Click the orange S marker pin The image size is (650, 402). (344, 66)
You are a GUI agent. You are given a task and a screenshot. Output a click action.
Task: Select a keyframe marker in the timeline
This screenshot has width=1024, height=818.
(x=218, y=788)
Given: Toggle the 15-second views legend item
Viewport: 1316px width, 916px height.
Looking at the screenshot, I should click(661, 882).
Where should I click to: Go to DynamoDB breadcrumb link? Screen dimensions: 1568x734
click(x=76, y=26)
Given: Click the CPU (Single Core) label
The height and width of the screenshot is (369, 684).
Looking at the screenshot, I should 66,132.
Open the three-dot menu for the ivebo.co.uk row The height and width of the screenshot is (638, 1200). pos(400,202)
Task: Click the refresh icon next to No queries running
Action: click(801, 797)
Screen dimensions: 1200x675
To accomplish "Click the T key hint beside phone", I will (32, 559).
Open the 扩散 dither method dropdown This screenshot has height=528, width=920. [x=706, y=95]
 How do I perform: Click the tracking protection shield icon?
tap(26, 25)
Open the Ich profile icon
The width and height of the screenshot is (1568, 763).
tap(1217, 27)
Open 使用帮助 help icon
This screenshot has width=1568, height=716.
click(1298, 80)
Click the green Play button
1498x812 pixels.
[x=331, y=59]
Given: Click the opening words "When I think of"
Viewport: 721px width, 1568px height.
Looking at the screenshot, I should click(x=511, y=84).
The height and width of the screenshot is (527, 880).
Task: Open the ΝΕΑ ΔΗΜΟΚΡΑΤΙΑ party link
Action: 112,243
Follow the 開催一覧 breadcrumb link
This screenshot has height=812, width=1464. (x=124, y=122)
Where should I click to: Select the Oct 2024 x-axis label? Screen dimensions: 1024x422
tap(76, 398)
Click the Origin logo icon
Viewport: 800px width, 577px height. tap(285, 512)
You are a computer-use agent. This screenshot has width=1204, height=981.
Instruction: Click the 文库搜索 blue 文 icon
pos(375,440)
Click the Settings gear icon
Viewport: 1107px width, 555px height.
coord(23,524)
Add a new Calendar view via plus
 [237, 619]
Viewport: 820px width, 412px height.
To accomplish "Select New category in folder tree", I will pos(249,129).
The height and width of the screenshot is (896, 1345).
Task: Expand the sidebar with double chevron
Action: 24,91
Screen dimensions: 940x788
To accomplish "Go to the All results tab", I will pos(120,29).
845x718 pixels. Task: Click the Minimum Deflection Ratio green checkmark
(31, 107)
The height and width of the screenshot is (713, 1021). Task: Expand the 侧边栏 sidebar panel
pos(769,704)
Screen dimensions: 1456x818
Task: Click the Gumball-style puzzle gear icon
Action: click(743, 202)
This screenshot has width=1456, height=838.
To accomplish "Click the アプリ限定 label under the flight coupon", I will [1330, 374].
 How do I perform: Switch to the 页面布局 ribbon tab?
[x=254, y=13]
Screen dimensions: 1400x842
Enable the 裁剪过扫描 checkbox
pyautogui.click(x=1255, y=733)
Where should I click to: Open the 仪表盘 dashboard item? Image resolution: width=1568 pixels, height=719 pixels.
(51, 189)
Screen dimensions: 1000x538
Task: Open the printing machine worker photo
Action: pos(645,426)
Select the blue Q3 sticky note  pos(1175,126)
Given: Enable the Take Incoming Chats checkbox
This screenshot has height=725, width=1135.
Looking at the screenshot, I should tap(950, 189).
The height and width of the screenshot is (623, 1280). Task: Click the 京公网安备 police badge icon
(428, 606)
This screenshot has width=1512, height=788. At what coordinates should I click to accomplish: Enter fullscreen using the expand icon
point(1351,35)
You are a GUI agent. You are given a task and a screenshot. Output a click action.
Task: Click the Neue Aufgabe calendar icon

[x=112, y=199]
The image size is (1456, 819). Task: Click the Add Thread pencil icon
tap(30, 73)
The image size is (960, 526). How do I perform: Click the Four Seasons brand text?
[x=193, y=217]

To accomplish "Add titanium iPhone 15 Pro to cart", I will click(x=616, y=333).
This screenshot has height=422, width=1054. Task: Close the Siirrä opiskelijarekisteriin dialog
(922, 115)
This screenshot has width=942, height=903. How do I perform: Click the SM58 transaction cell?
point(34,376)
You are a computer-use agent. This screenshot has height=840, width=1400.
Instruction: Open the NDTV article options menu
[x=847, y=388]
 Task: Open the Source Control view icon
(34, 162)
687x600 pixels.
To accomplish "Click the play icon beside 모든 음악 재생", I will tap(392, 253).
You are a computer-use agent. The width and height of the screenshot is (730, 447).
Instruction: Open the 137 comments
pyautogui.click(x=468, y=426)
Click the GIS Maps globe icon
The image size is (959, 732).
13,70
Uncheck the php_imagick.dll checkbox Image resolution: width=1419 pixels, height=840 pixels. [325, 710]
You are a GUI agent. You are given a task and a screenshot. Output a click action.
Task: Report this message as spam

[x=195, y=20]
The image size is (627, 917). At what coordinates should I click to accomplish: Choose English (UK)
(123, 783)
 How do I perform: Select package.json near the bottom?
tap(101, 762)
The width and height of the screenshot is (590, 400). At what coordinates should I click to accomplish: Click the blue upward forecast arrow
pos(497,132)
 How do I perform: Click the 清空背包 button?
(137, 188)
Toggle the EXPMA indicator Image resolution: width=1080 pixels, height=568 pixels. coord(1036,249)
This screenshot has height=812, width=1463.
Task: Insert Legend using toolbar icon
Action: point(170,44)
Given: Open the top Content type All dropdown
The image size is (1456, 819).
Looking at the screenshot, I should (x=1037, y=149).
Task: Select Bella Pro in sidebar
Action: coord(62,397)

※ ※ ※

**Task goal**
Copy out every line of the material above verbatim, with nothing left out or changed.

**Task response**
Click the orange S marker pin The image size is (650, 402). (344, 66)
You are a GUI agent. You are given a task and a screenshot. Output a click action.
Task: Select a keyframe marker in the timeline
This screenshot has width=1024, height=818.
(x=218, y=788)
Given: Toggle the 15-second views legend item
Viewport: 1316px width, 916px height.
Looking at the screenshot, I should click(661, 882).
Where should I click to: Go to DynamoDB breadcrumb link? Screen dimensions: 1568x734
click(x=76, y=26)
Given: Click the CPU (Single Core) label
The height and width of the screenshot is (369, 684).
Looking at the screenshot, I should 66,132.
Open the three-dot menu for the ivebo.co.uk row The height and width of the screenshot is (638, 1200). pos(400,202)
Task: Click the refresh icon next to No queries running
Action: click(801, 797)
Screen dimensions: 1200x675
To accomplish "Click the T key hint beside phone", I will (32, 559).
Open the 扩散 dither method dropdown This screenshot has height=528, width=920. [x=706, y=95]
 How do I perform: Click the tracking protection shield icon?
tap(26, 25)
Open the Ich profile icon
The width and height of the screenshot is (1568, 763).
tap(1217, 27)
Open 使用帮助 help icon
This screenshot has width=1568, height=716.
click(1298, 80)
Click the green Play button
1498x812 pixels.
[x=331, y=59]
Given: Click the opening words "When I think of"
Viewport: 721px width, 1568px height.
Looking at the screenshot, I should click(x=511, y=84).
The height and width of the screenshot is (527, 880).
Task: Open the ΝΕΑ ΔΗΜΟΚΡΑΤΙΑ party link
Action: 112,243
Follow the 開催一覧 breadcrumb link
This screenshot has height=812, width=1464. (x=124, y=122)
Where should I click to: Select the Oct 2024 x-axis label? Screen dimensions: 1024x422
tap(76, 398)
Click the Origin logo icon
Viewport: 800px width, 577px height. tap(285, 512)
You are a computer-use agent. This screenshot has width=1204, height=981.
Instruction: Click the 文库搜索 blue 文 icon
pos(375,440)
Click the Settings gear icon
Viewport: 1107px width, 555px height.
coord(23,524)
Add a new Calendar view via plus
 [237, 619]
Viewport: 820px width, 412px height.
To accomplish "Select New category in folder tree", I will pos(249,129).
The height and width of the screenshot is (896, 1345).
Task: Expand the sidebar with double chevron
Action: 24,91
Screen dimensions: 940x788
To accomplish "Go to the All results tab", I will pos(120,29).
845x718 pixels. Task: Click the Minimum Deflection Ratio green checkmark
(31, 107)
The height and width of the screenshot is (713, 1021). Task: Expand the 侧边栏 sidebar panel
pos(769,704)
Screen dimensions: 1456x818
Task: Click the Gumball-style puzzle gear icon
Action: click(743, 202)
This screenshot has width=1456, height=838.
To accomplish "Click the アプリ限定 label under the flight coupon", I will [1330, 374].
 How do I perform: Switch to the 页面布局 ribbon tab?
[x=254, y=13]
Screen dimensions: 1400x842
Enable the 裁剪过扫描 checkbox
pyautogui.click(x=1255, y=733)
Where should I click to: Open the 仪表盘 dashboard item? Image resolution: width=1568 pixels, height=719 pixels.
(51, 189)
Screen dimensions: 1000x538
Task: Open the printing machine worker photo
Action: pos(645,426)
Select the blue Q3 sticky note  pos(1175,126)
Given: Enable the Take Incoming Chats checkbox
This screenshot has height=725, width=1135.
Looking at the screenshot, I should tap(950, 189).
The height and width of the screenshot is (623, 1280). Task: Click the 京公网安备 police badge icon
(428, 606)
This screenshot has width=1512, height=788. At what coordinates should I click to accomplish: Enter fullscreen using the expand icon
point(1351,35)
You are a GUI agent. You are given a task and a screenshot. Output a click action.
Task: Click the Neue Aufgabe calendar icon

[x=112, y=199]
The image size is (1456, 819). Task: Click the Add Thread pencil icon
tap(30, 73)
The image size is (960, 526). How do I perform: Click the Four Seasons brand text?
[x=193, y=217]

To accomplish "Add titanium iPhone 15 Pro to cart", I will click(x=616, y=333).
This screenshot has height=422, width=1054. Task: Close the Siirrä opiskelijarekisteriin dialog
(922, 115)
This screenshot has width=942, height=903. How do I perform: Click the SM58 transaction cell?
point(34,376)
You are a computer-use agent. This screenshot has height=840, width=1400.
Instruction: Open the NDTV article options menu
[x=847, y=388]
 Task: Open the Source Control view icon
(34, 162)
687x600 pixels.
To accomplish "Click the play icon beside 모든 음악 재생", I will tap(392, 253).
You are a computer-use agent. The width and height of the screenshot is (730, 447).
Instruction: Open the 137 comments
pyautogui.click(x=468, y=426)
Click the GIS Maps globe icon
The image size is (959, 732).
13,70
Uncheck the php_imagick.dll checkbox Image resolution: width=1419 pixels, height=840 pixels. [325, 710]
You are a GUI agent. You are given a task and a screenshot. Output a click action.
Task: Report this message as spam

[x=195, y=20]
The image size is (627, 917). At what coordinates should I click to accomplish: Choose English (UK)
(123, 783)
 How do I perform: Select package.json near the bottom?
tap(101, 762)
The width and height of the screenshot is (590, 400). At what coordinates should I click to accomplish: Click the blue upward forecast arrow
pos(497,132)
 How do I perform: Click the 清空背包 button?
(137, 188)
Toggle the EXPMA indicator Image resolution: width=1080 pixels, height=568 pixels. coord(1036,249)
This screenshot has height=812, width=1463.
Task: Insert Legend using toolbar icon
Action: point(170,44)
Given: Open the top Content type All dropdown
The image size is (1456, 819).
Looking at the screenshot, I should (x=1037, y=149).
Task: Select Bella Pro in sidebar
Action: coord(62,397)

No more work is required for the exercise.